With further atrocities claimed by the Greens Leader Richard DiNatalie stating “At least 10,000 Yemenis have been killed, many going about their business – attending weddings, children on their way to school, doing their groceries … 13 million people are being deliberately starved as a weapon on war.”

However when speaking to many Australian’s about the current state of affairs in Saudi Arabia and the Middle East in general, the normal response is one of apathy to a region of the world far removed from their own.

Whilst many are aware the support given by the Australian Government to the House of Saud through the direct sale of military hardware. Many would not be aware of the huge investments currently being made by Saudi Arabia and fellow Gulf states to some of Australia’s closest neighbours.

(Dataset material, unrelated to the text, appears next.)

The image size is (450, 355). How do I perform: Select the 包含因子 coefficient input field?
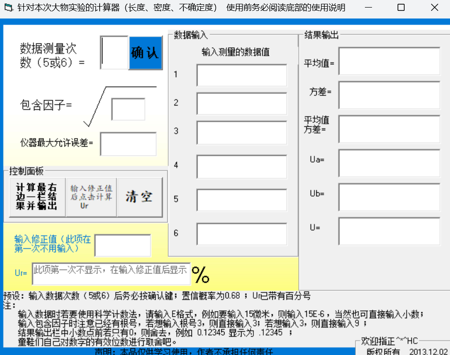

With the most reported investment made by Saudi Arabia of $1 Billion into the South East Asian ride-sharing juggernaut, Grab. Commonly referred to as the Uber of South East Asia, a comment made even more true after Uber actually sold their Asian arm to the company for a reported $6 Billion after struggling to find traction in the market.

A less reported investment worth nearly $10 Billion, was signed this year by Saudi Arabia’s national oil company into setting up an oil refinery in Malaysia’s Pengerang Integrated Petroleum Complex. A deal that ex-Prime Minister Najib Razak said was the single largest investment in the project led by state-run oil company Petronas.

However it is not just economical investment, but too, educational and cultural opportunities given by the Saudi King in both the Muslim majority countries of Malaysia and Indonesia that should not be underestimated. With reports stating that almost 2,000 Saudi students studying in Malaysia and while in Indonesia, the Kingdom has built over 150 mosques, and established a free university in Jakarta that educates 3,500 students each year.

Official analysts believe the Saudi Governments increased investment in Malaysia and Indonesia stems from ensuring customers of its lucrative oil business are maintained and further investment is ensured through mutual dependence. However, others are less convinced of an economic reason, with a thought their Kingdom is placing their stamp through ideological grounds.

With investments extending the Islamic influence filling the void of a growing concern in some quarters over the resultant increase in Wahhabism in South East Asia, at a time when the region is going through what some have termed an Islamic revival.

Returning to Jamal Khashoggi and the indifference by Australians to accept the relevance of his killing. It make take another killing of an innocent journalist closer to home to fully appreciate the vortex created by Americas withdrawal in our region and the fighting powers to fill it.